═════ GIVEN INFORMATION ═════

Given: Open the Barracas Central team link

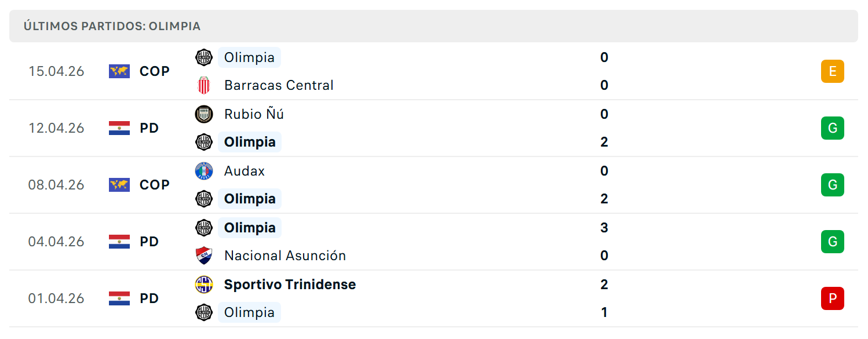Looking at the screenshot, I should pos(279,85).
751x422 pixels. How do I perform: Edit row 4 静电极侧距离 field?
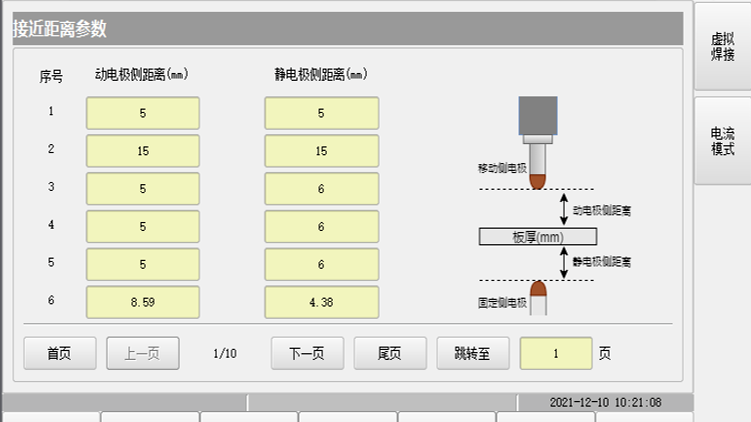pyautogui.click(x=321, y=226)
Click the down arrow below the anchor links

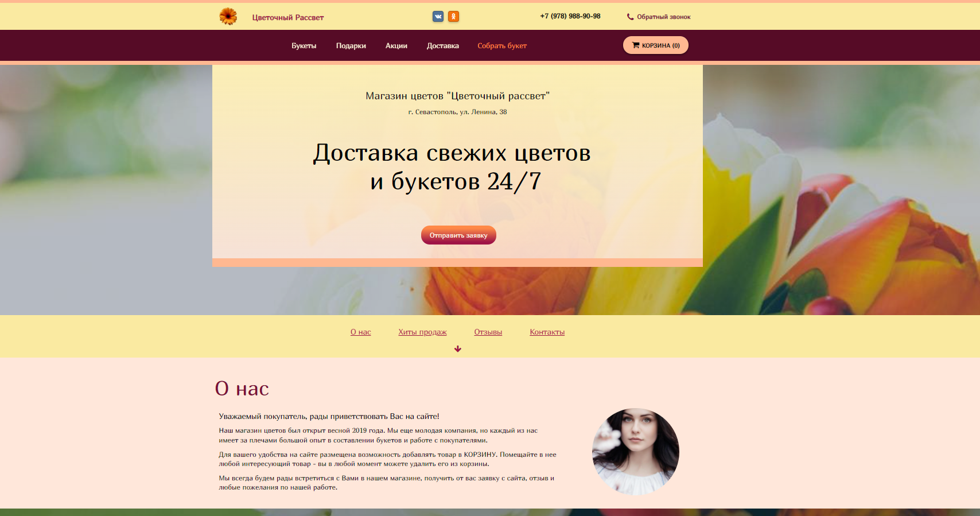point(457,349)
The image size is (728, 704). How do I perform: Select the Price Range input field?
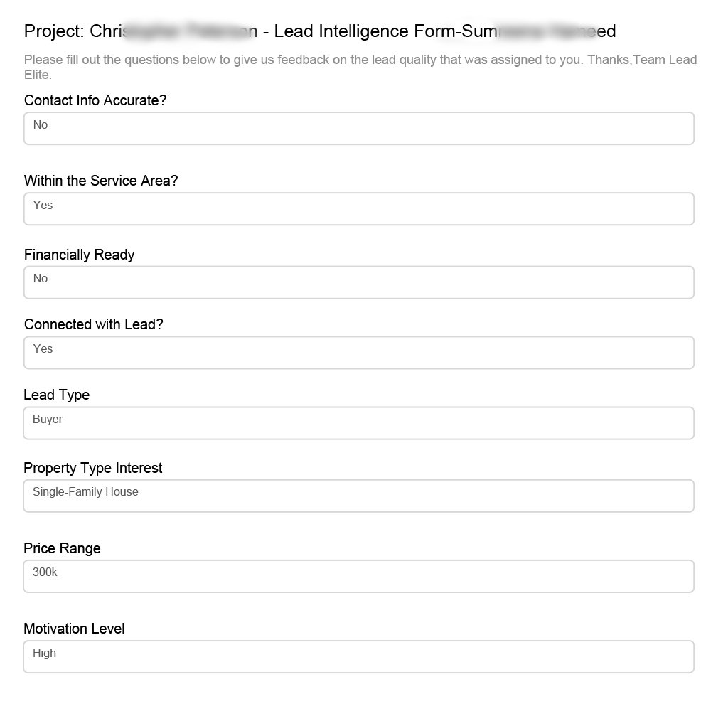point(358,576)
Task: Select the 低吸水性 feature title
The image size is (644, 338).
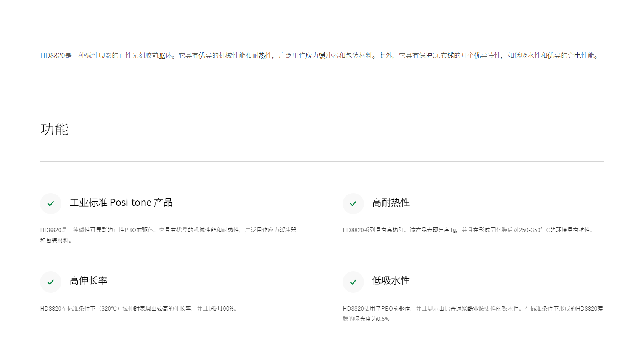Action: click(x=391, y=281)
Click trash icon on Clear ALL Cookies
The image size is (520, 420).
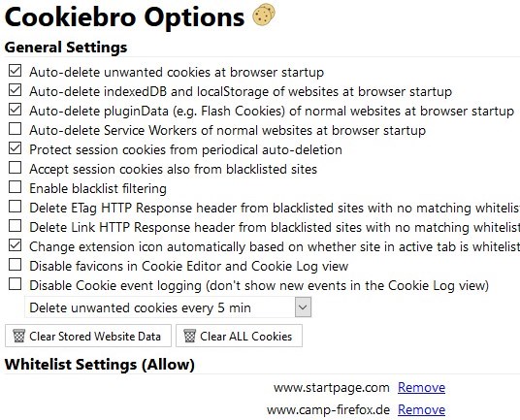[190, 336]
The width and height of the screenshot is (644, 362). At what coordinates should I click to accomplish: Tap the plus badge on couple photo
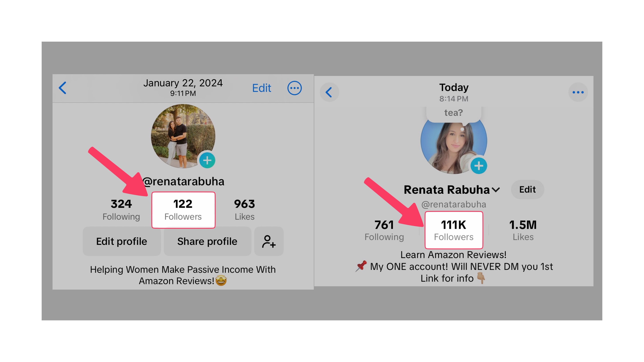point(207,160)
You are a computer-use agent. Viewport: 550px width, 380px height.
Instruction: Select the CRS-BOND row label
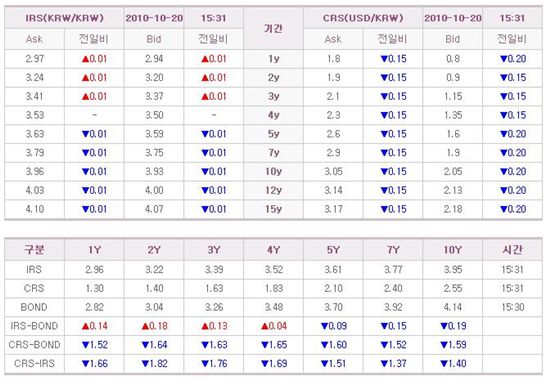pyautogui.click(x=34, y=345)
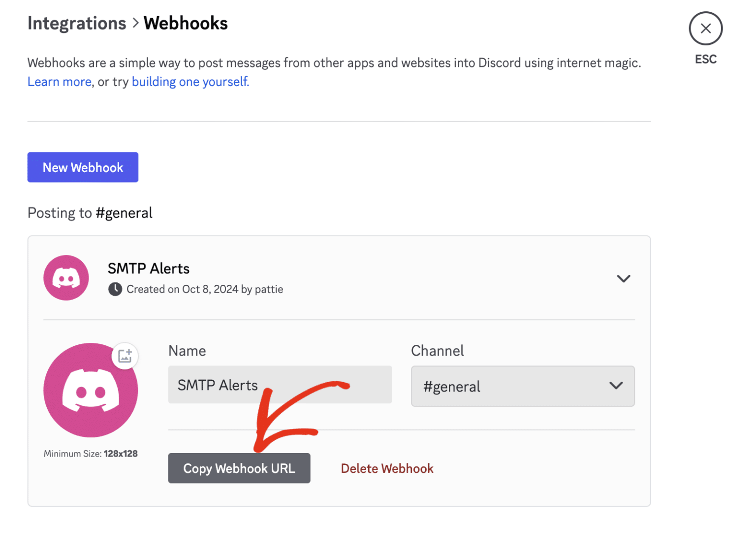Click the SMTP Alerts webhook avatar icon
756x548 pixels.
[x=66, y=278]
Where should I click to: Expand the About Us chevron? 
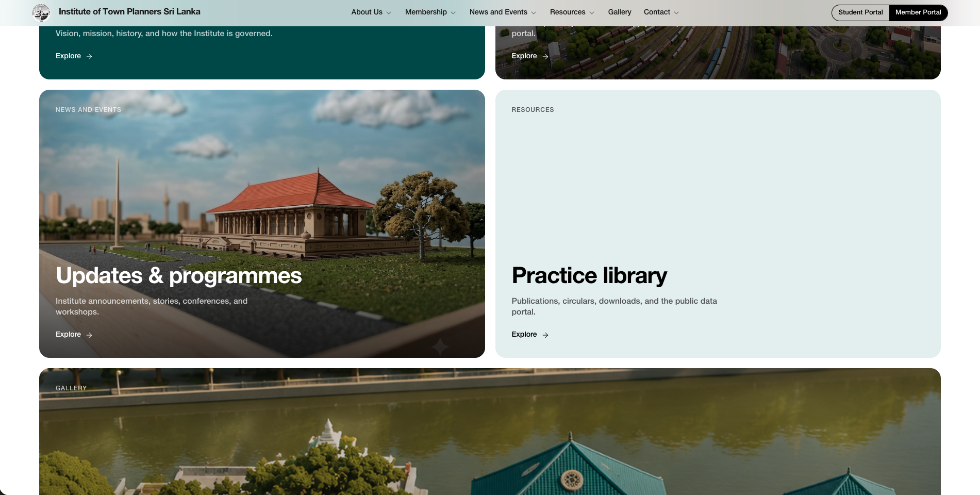coord(389,13)
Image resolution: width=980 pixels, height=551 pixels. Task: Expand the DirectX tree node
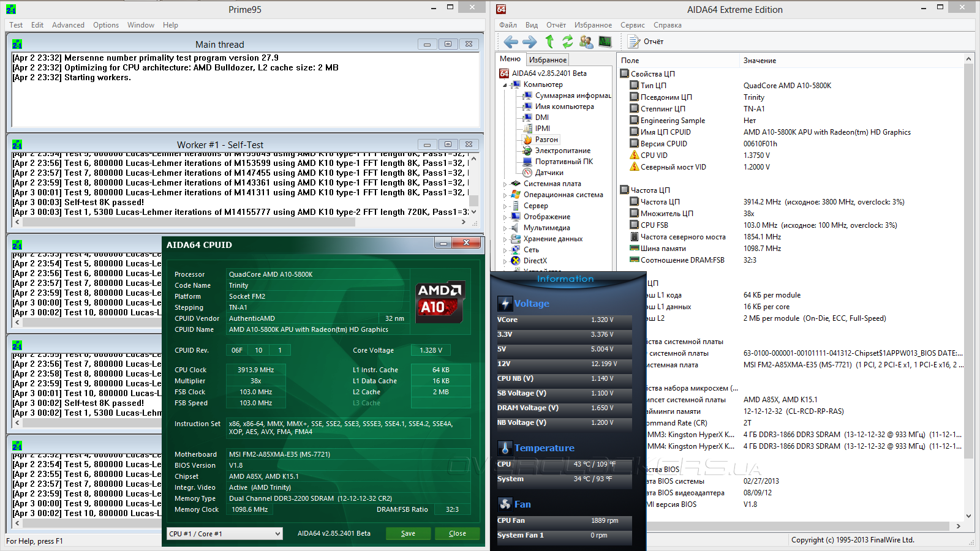505,261
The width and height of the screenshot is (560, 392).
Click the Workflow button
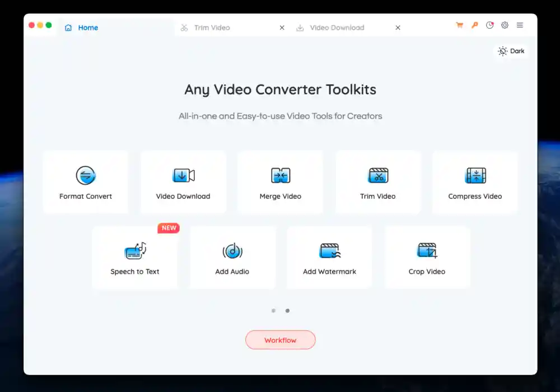click(x=280, y=340)
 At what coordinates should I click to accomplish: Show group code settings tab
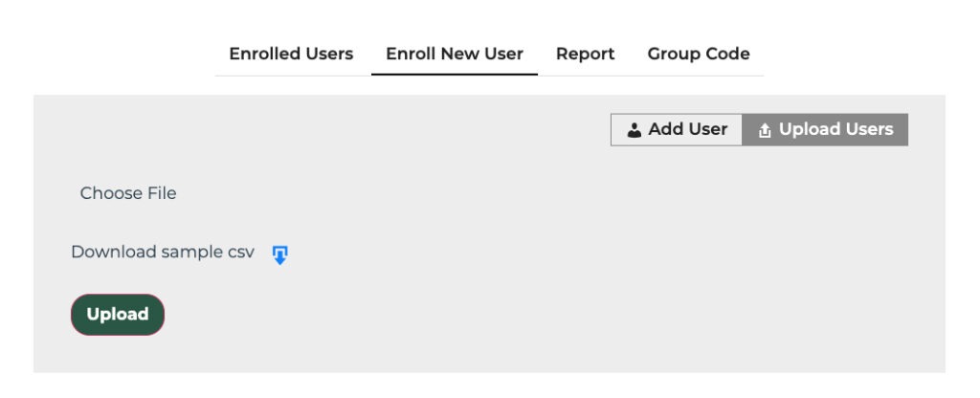click(698, 54)
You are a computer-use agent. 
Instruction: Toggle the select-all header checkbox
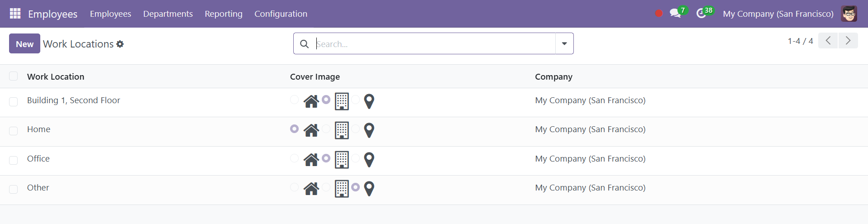[14, 76]
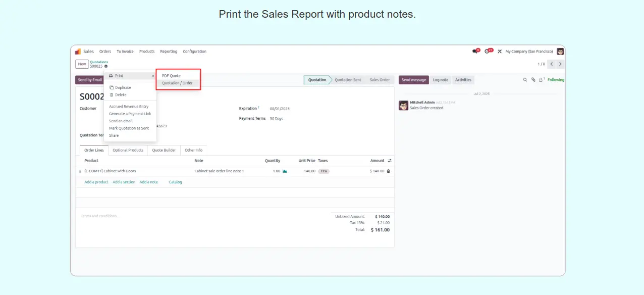Click the gear actions icon beside S00025

[106, 66]
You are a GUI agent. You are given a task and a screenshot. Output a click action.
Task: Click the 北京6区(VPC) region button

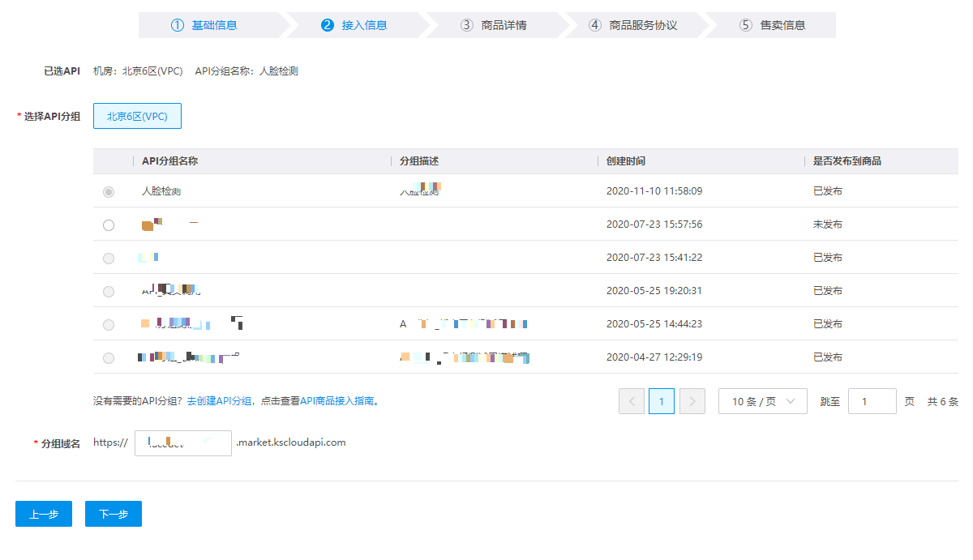pyautogui.click(x=137, y=116)

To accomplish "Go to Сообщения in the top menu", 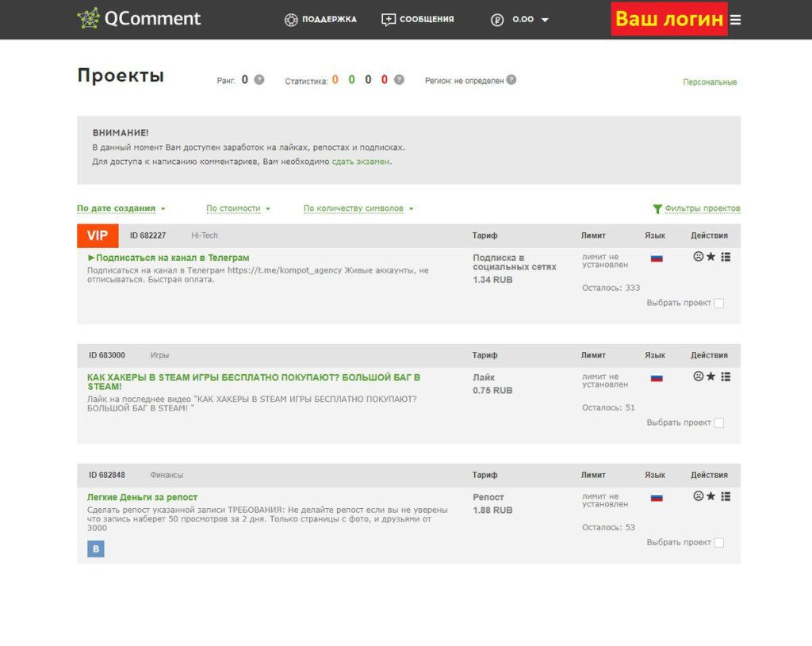I will [x=418, y=20].
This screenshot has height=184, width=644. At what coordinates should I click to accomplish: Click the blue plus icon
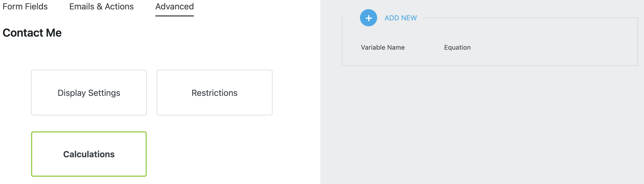pos(368,18)
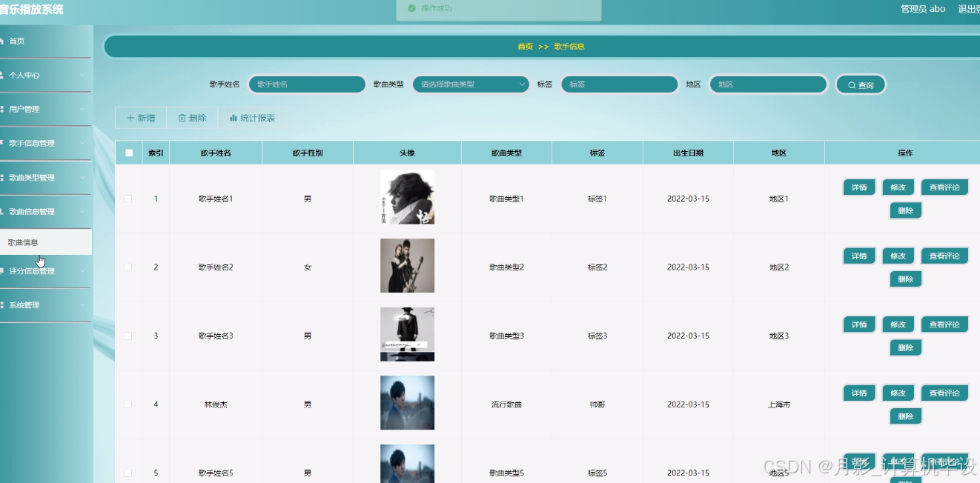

═════

Within the data above, pick out all lines holding the word "computer".

You are a computer-use agent. Viewport: 550px width, 380px height.
You are a computer-use agent. 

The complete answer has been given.